Stored items

- - - -

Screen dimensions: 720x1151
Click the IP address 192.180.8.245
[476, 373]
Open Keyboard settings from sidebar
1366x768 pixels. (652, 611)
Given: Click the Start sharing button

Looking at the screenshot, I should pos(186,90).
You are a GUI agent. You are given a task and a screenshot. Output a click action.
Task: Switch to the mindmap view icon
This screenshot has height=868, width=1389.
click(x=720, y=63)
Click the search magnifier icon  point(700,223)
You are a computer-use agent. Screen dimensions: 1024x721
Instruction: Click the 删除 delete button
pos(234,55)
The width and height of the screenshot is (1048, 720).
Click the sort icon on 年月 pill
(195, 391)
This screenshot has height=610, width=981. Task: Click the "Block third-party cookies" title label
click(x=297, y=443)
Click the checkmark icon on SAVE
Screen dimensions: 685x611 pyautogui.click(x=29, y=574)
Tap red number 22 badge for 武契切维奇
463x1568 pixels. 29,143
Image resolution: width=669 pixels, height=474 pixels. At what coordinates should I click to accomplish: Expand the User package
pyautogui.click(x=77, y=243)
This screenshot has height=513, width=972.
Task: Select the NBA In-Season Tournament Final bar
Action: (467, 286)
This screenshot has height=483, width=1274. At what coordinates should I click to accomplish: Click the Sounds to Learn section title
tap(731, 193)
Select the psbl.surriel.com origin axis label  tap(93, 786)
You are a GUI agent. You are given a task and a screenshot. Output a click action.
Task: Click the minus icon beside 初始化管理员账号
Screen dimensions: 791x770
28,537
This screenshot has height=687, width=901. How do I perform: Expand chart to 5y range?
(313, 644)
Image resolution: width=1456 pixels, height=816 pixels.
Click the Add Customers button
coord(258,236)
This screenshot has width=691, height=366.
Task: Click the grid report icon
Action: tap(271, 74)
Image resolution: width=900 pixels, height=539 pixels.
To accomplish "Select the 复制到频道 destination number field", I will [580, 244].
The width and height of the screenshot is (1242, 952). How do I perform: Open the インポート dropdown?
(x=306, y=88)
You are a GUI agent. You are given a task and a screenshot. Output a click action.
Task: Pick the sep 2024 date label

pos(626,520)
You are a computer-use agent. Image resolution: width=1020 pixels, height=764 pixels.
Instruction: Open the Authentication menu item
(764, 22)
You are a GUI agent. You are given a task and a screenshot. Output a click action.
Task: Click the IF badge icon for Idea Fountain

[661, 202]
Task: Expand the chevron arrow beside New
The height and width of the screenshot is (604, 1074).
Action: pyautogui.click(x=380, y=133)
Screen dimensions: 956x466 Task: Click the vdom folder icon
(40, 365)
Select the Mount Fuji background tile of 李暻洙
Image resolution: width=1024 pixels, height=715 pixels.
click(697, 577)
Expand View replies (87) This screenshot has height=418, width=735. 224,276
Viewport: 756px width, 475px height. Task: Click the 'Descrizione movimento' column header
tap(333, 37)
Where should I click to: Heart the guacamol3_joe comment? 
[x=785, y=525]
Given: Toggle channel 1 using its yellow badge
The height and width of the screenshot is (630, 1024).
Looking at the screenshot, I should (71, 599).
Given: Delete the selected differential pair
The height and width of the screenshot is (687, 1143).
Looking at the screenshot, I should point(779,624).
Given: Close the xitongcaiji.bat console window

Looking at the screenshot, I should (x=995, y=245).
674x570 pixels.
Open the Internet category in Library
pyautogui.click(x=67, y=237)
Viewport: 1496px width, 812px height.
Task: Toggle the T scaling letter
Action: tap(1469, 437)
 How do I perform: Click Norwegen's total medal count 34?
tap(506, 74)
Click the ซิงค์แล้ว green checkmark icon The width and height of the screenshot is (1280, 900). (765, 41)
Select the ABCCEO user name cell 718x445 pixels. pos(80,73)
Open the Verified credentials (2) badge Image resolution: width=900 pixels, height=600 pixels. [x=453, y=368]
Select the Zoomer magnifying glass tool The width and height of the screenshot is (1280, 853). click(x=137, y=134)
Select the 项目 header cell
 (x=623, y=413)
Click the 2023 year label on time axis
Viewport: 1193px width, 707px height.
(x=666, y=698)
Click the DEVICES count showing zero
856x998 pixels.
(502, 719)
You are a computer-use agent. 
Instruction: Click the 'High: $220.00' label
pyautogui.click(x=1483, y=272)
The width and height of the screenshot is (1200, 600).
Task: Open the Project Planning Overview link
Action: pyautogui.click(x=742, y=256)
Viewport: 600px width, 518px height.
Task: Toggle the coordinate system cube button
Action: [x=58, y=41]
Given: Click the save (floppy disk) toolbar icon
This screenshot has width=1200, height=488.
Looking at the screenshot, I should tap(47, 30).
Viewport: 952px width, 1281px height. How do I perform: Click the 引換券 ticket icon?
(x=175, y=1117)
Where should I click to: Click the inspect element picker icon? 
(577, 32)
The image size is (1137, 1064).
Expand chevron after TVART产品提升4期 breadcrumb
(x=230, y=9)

- - - -

# WHAT THIS TASK INVOLVES
Your answer must be the lines from the one with "Viewport: 1193px width, 707px height." through the last line of the data, repeated exactly and with nothing else.

# SOLUTION FOR THIS EXERCISE
Viewport: 1193px width, 707px height.
(x=666, y=698)
Click the DEVICES count showing zero
856x998 pixels.
(502, 719)
You are a computer-use agent. 
Instruction: Click the 'High: $220.00' label
pyautogui.click(x=1483, y=272)
The width and height of the screenshot is (1200, 600).
Task: Open the Project Planning Overview link
Action: pyautogui.click(x=742, y=256)
Viewport: 600px width, 518px height.
Task: Toggle the coordinate system cube button
Action: [x=58, y=41]
Given: Click the save (floppy disk) toolbar icon
This screenshot has width=1200, height=488.
Looking at the screenshot, I should tap(47, 30).
Viewport: 952px width, 1281px height. How do I perform: Click the 引換券 ticket icon?
(x=175, y=1117)
Where should I click to: Click the inspect element picker icon? 
(577, 32)
The image size is (1137, 1064).
Expand chevron after TVART产品提升4期 breadcrumb
(x=230, y=9)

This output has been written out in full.